◆ **WHAT IS NEEDED**: Starting with the line containing "Task: Click the spinning scan-status icon" and going on through the line containing "Task: Expand the Accessories submenu", return the lines of the data below exactly, and only those.

++++

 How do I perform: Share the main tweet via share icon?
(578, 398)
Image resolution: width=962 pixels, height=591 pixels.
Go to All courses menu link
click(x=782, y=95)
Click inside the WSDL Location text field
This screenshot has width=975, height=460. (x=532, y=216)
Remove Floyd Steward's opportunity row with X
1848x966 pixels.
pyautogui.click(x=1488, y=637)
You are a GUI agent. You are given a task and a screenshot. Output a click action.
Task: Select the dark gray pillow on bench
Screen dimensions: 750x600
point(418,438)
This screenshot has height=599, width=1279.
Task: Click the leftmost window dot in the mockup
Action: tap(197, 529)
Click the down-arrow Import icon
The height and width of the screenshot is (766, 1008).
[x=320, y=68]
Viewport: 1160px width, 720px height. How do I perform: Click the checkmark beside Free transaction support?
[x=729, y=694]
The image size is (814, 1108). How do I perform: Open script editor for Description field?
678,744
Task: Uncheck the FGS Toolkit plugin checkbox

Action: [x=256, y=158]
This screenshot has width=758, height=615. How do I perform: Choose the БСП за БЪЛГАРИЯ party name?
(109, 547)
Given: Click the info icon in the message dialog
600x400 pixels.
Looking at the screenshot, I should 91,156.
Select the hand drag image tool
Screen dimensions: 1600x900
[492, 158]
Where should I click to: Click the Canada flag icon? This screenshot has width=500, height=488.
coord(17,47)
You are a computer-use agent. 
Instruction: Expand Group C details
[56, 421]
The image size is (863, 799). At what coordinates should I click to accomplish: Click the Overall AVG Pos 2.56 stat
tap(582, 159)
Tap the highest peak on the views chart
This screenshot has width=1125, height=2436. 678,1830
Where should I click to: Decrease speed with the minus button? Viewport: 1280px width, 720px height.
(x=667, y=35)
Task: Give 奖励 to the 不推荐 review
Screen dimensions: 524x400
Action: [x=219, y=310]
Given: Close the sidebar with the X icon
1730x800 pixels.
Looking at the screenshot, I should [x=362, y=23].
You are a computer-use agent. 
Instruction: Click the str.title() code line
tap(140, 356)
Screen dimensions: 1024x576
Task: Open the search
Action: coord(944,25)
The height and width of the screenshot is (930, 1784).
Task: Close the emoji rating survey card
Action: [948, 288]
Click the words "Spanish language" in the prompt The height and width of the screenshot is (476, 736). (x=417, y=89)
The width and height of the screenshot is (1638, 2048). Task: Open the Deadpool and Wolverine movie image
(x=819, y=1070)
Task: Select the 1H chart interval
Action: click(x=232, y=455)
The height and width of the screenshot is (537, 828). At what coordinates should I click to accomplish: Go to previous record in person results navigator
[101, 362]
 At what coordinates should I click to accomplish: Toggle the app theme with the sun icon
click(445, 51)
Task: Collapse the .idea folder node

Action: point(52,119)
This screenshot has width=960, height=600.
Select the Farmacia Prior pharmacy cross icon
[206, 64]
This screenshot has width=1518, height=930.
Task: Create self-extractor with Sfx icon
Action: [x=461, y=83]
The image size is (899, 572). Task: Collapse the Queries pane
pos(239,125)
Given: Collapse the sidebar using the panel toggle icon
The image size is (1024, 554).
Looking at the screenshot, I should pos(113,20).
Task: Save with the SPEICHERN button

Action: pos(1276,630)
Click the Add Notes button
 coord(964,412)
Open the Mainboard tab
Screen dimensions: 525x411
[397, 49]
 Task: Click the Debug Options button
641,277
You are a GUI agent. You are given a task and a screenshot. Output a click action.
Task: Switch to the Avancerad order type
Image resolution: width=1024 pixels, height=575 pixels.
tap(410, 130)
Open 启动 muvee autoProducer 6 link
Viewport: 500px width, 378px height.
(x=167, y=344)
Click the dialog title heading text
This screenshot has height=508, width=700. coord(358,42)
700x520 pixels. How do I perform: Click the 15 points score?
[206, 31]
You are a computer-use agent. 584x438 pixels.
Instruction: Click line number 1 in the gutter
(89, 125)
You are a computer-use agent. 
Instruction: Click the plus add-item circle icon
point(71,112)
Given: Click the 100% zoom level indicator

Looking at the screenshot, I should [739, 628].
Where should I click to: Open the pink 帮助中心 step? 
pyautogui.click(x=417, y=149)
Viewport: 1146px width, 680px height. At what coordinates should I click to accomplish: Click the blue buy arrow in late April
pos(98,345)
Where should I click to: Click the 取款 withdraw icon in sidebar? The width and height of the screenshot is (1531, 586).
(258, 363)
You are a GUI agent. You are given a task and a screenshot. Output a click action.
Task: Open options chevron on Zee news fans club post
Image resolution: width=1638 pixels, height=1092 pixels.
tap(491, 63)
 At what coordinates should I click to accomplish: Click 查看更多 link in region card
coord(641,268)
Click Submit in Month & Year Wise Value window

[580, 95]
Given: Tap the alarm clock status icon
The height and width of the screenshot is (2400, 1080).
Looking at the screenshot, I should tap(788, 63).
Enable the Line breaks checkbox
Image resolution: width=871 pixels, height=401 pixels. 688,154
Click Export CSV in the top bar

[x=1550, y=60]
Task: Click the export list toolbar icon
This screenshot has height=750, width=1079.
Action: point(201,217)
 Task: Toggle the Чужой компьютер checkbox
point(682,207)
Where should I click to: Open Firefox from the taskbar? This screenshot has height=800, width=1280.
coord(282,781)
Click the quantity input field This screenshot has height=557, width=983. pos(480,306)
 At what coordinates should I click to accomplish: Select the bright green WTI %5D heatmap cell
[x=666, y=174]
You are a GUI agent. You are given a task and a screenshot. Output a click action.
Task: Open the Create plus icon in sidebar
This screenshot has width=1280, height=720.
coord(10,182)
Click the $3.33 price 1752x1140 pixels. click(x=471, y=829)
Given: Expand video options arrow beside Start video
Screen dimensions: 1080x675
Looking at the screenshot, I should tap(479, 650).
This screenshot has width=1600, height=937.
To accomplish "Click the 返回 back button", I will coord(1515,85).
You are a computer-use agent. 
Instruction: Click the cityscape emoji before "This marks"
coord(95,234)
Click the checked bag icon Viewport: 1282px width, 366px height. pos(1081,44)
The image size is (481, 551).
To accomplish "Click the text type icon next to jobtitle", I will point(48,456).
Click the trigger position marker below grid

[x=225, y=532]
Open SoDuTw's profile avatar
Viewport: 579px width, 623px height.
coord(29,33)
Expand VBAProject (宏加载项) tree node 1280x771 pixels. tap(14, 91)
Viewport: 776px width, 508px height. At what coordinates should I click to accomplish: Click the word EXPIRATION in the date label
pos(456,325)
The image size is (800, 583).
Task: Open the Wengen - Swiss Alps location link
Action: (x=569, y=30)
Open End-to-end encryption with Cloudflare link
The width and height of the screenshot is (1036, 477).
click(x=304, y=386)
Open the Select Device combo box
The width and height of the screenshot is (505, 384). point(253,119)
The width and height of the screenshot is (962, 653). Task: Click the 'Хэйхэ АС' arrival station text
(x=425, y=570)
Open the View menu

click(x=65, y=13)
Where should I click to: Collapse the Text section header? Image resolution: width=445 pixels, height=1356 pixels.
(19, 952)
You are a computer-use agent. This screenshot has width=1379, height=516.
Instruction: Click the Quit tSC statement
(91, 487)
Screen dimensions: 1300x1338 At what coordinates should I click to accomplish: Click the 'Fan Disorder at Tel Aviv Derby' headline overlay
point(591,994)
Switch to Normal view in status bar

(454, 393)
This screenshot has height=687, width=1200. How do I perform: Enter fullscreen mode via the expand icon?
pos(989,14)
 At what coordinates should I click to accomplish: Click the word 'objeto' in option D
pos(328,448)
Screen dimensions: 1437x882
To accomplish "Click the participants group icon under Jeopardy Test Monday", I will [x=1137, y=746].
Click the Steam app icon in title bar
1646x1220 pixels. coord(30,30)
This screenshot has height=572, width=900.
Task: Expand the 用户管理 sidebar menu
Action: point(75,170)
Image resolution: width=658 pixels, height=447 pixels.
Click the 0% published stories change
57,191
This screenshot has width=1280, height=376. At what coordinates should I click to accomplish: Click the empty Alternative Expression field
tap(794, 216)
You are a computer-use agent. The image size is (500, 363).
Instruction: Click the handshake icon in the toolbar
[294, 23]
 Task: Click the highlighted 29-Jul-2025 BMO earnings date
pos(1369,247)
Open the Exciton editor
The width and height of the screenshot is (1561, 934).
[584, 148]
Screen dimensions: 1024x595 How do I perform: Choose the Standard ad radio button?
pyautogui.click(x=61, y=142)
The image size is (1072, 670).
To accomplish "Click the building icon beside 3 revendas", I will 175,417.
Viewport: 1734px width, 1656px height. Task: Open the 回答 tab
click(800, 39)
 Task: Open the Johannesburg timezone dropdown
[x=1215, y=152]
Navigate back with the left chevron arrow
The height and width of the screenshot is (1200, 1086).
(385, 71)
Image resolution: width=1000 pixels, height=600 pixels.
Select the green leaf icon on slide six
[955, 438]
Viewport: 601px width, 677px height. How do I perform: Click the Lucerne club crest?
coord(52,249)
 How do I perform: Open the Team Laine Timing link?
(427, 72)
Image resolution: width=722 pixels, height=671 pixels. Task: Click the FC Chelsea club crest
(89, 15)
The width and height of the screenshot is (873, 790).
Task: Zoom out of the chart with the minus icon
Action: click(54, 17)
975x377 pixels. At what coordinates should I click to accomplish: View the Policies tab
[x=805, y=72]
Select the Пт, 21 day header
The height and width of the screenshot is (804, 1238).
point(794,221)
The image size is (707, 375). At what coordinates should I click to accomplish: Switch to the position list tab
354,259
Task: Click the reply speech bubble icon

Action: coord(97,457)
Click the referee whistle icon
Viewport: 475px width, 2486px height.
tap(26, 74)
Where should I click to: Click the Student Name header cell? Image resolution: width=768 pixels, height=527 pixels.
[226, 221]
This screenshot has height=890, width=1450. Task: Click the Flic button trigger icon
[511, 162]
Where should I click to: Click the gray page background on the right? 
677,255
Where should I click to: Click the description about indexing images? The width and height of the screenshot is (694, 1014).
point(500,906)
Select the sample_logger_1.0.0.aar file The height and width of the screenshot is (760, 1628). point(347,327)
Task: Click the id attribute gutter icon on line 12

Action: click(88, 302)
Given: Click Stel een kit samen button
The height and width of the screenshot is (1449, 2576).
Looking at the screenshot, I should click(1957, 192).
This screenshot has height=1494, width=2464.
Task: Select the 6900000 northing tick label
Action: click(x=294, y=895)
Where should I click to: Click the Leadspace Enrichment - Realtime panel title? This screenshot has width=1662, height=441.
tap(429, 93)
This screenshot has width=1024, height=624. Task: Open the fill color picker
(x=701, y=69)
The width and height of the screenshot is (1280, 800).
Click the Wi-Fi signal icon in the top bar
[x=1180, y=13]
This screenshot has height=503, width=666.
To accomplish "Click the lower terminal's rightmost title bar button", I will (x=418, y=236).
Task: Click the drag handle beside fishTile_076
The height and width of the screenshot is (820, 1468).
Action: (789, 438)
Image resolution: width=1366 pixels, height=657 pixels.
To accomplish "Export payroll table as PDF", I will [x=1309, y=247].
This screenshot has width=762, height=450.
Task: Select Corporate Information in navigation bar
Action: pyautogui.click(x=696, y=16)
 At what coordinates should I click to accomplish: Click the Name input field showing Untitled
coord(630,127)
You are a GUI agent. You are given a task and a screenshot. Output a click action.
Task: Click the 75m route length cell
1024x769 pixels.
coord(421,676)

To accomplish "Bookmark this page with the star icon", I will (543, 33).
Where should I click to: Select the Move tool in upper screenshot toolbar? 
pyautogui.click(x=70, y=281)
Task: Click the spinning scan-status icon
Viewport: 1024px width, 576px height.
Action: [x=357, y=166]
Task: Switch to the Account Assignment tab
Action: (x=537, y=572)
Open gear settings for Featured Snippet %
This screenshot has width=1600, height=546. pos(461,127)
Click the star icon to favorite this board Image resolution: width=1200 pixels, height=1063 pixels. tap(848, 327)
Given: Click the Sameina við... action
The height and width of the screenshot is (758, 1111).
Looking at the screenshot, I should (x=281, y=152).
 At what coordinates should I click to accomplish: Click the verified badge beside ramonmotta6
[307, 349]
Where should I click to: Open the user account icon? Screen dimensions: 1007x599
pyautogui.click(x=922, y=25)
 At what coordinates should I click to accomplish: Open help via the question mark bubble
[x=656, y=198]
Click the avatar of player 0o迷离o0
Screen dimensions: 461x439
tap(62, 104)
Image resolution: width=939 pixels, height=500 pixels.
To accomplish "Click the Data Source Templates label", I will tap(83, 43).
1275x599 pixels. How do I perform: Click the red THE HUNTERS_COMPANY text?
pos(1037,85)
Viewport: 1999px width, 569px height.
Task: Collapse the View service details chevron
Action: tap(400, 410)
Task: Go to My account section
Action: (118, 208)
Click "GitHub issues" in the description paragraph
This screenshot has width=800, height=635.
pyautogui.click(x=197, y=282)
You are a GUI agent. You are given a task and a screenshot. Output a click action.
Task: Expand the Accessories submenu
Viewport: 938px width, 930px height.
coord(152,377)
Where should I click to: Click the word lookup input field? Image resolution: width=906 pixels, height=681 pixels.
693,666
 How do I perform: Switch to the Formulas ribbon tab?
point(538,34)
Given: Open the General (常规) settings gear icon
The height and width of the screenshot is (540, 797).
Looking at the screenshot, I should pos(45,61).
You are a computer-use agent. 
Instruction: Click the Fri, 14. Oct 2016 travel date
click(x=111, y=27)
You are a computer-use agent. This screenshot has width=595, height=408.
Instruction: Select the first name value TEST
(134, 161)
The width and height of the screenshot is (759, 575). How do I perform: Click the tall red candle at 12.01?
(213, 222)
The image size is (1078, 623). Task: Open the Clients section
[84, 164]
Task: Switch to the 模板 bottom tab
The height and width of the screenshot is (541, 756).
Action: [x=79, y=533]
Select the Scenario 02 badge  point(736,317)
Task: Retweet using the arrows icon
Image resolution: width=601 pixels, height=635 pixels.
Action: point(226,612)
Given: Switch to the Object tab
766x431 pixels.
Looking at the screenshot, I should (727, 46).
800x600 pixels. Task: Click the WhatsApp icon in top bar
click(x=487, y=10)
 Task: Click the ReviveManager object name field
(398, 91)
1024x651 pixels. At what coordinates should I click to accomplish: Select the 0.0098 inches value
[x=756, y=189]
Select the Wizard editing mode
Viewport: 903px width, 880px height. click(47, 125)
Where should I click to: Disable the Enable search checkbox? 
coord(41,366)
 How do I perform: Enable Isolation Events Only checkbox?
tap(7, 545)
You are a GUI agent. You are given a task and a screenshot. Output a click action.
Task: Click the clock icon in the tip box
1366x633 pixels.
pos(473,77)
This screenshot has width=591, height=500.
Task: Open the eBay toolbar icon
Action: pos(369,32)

++++

◆ **TASK RESPONSE**:
Task: Click the spinning scan-status icon
Viewport: 1024px width, 576px height.
Action: [x=357, y=166]
Task: Switch to the Account Assignment tab
Action: (x=537, y=572)
Open gear settings for Featured Snippet %
This screenshot has width=1600, height=546. pos(461,127)
Click the star icon to favorite this board Image resolution: width=1200 pixels, height=1063 pixels. tap(848, 327)
Given: Click the Sameina við... action
The height and width of the screenshot is (758, 1111).
Looking at the screenshot, I should (x=281, y=152).
 At what coordinates should I click to accomplish: Click the verified badge beside ramonmotta6
[307, 349]
Where should I click to: Open the user account icon? Screen dimensions: 1007x599
pyautogui.click(x=922, y=25)
 At what coordinates should I click to accomplish: Open help via the question mark bubble
[x=656, y=198]
Click the avatar of player 0o迷离o0
Screen dimensions: 461x439
tap(62, 104)
Image resolution: width=939 pixels, height=500 pixels.
To accomplish "Click the Data Source Templates label", I will tap(83, 43).
1275x599 pixels. How do I perform: Click the red THE HUNTERS_COMPANY text?
pos(1037,85)
Viewport: 1999px width, 569px height.
Task: Collapse the View service details chevron
Action: tap(400, 410)
Task: Go to My account section
Action: (118, 208)
Click "GitHub issues" in the description paragraph
This screenshot has width=800, height=635.
pyautogui.click(x=197, y=282)
You are a GUI agent. You are given a task and a screenshot. Output a click action.
Task: Expand the Accessories submenu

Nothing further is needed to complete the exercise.